Cette propagation intervient alors que plusieurs pays, notamment le Royaume-Uni, les États-Unis et le Canada, connaissent une augmentation significative des infections par ce sous-type du virus. Au Royaume-Uni, le Service national de santé (NHS) a enregistré une hausse notable des hospitalisations pour grippe, avec une moyenne de 2 660 admissions quotidiennes la semaine dernière, contre 1 717 la semaine précédente.
Les experts s’inquiètent de la précocité de cette activité virale, qui a débuté plus tôt que d’habitude cette année. L’épidémiologiste médical Felipe Lobelo a expliqué que la circulation du virus en Europe a commencé trois à quatre semaines plus tôt que la normale, en particulier en Angleterre et dans d’autres pays du continent.
« Le H3N2 est en constante évolution et cela rend certaines saisons plus fortes que d’autres. »
Felipe Lobelo, épidémiologiste médical et expert en santé publique
Bien que le H3N2 ne soit pas un virus nouveau – il circule depuis 1968 – il subit des mutations annuelles qui peuvent modifier son impact. Les spécialistes prévoient une épidémie intense cette année, décembre et janvier étant considérés comme des mois clés pour évaluer l’ampleur réelle de la circulation virale dans l’hémisphère nord.

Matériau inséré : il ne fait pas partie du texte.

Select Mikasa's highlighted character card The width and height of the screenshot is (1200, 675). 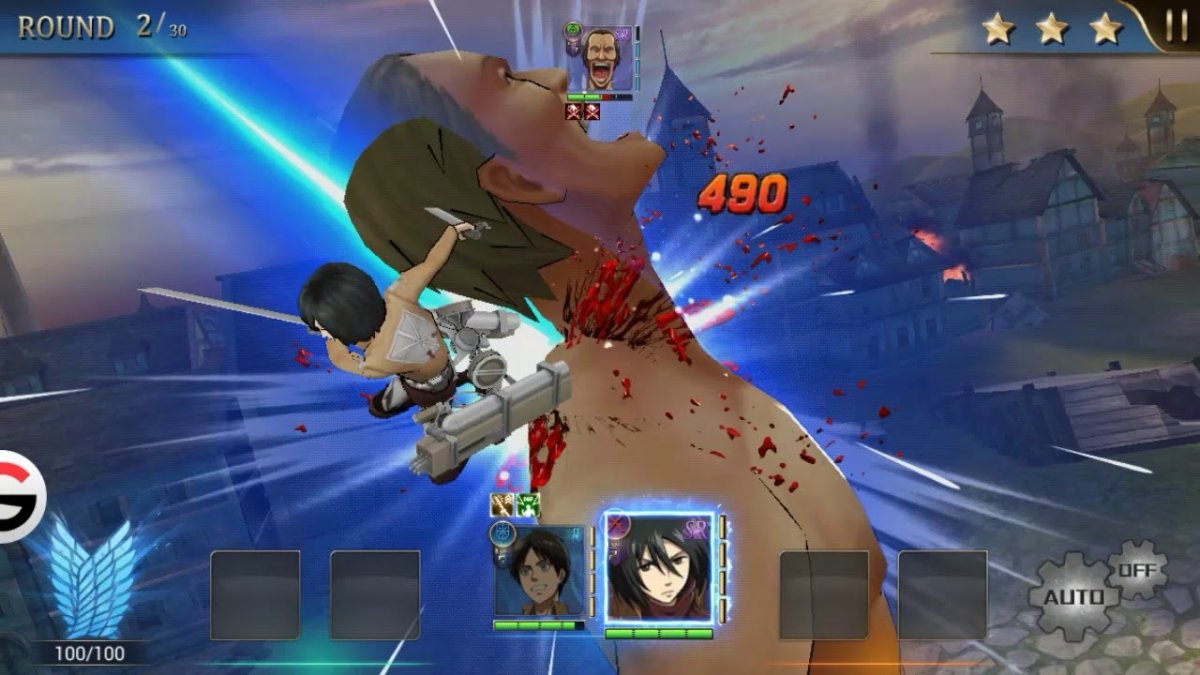click(x=659, y=569)
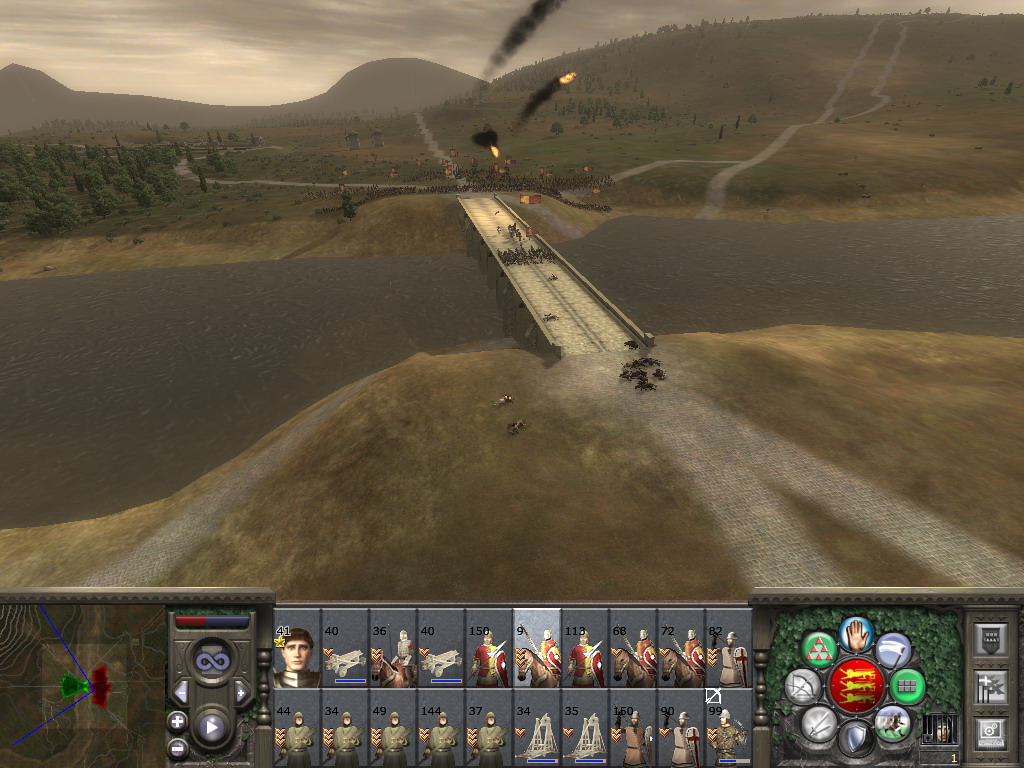Viewport: 1024px width, 768px height.
Task: Click the battlefield minimap
Action: point(82,685)
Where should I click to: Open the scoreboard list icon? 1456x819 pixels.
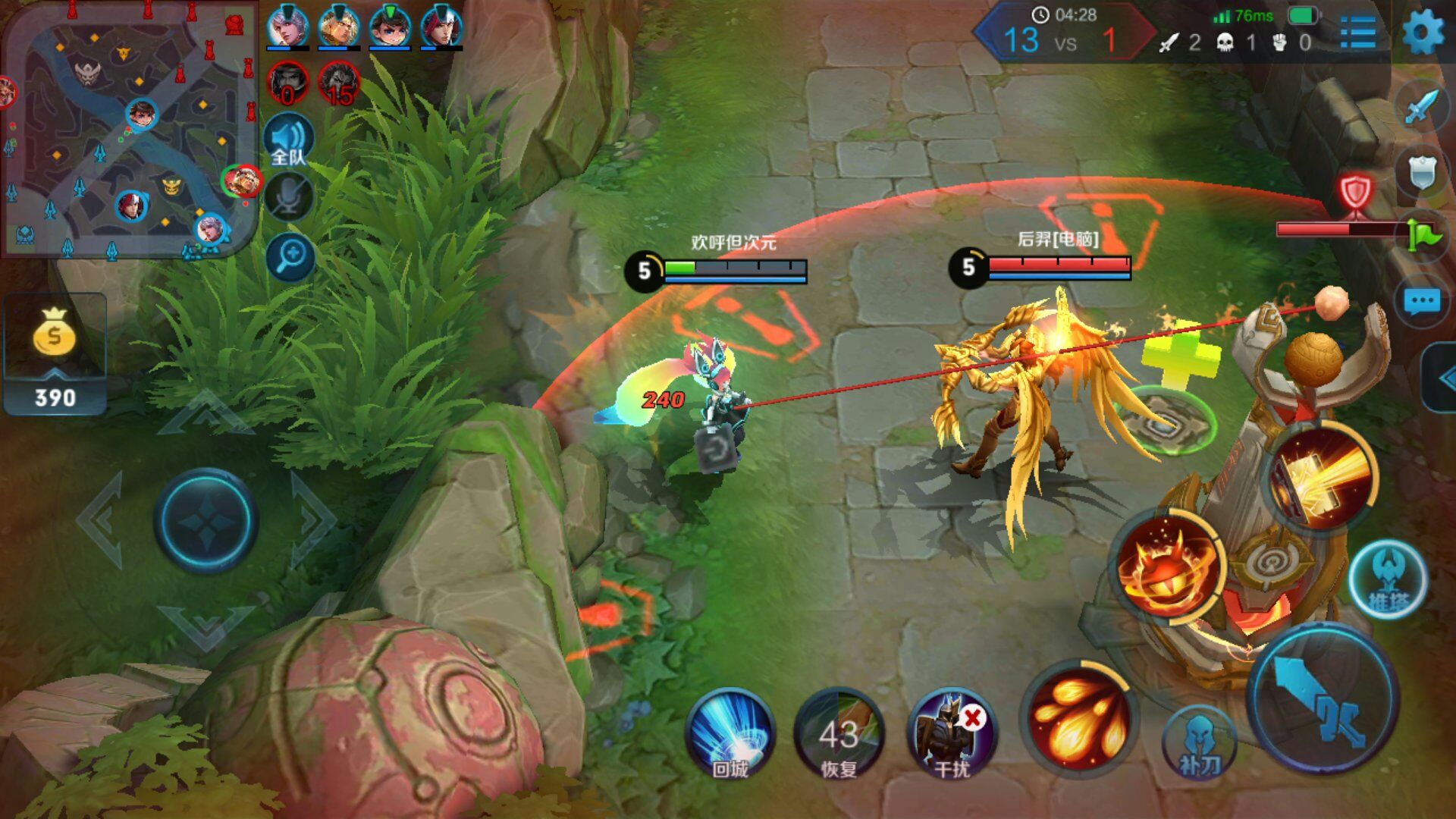pos(1358,33)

Les autorités sanitaires soulignent que la prise en charge de cette variante est similaire à celle de la grippe saisonnière et insistent sur l’importance de la vaccination. Elles appellent les citoyens à se rendre dans les centres de santé pour se faire vacciner contre la grippe, la COVID-19 et le pneumocoque, en particulier les populations à risque : enfants, personnes âgées, femmes enceintes et personnes atteintes de maladies chroniques.
Les symptômes du H3N2 apparaissent généralement de manière soudaine et peuvent inclure une forte fièvre et des frissons, un mal de gorge, un nez qui coule, des douleurs musculaires, des maux de tête, une fatigue intense et une toux sèche persistante. Dans les cas les plus graves, le virus peut entraîner une pneumonie, une détresse respiratoire aiguë ou d’autres complications, en particulier chez les personnes souffrant déjà de problèmes de santé. Les experts recommandent de consulter un médecin en cas de symptômes persistants.